▸ **Task item**: Given the entries below, please return each one exactly.

Saved entries

▼▼▼

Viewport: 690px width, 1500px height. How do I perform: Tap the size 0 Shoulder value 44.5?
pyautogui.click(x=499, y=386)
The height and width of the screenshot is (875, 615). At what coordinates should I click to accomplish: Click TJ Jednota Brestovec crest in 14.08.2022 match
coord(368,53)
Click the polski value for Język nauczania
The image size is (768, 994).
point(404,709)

▲▲▲

▸ **Written response**:
Viewport: 690px width, 1500px height. How do I perform: Tap the size 0 Shoulder value 44.5?
pyautogui.click(x=499, y=386)
The height and width of the screenshot is (875, 615). At what coordinates should I click to accomplish: Click TJ Jednota Brestovec crest in 14.08.2022 match
coord(368,53)
Click the polski value for Język nauczania
The image size is (768, 994).
point(404,709)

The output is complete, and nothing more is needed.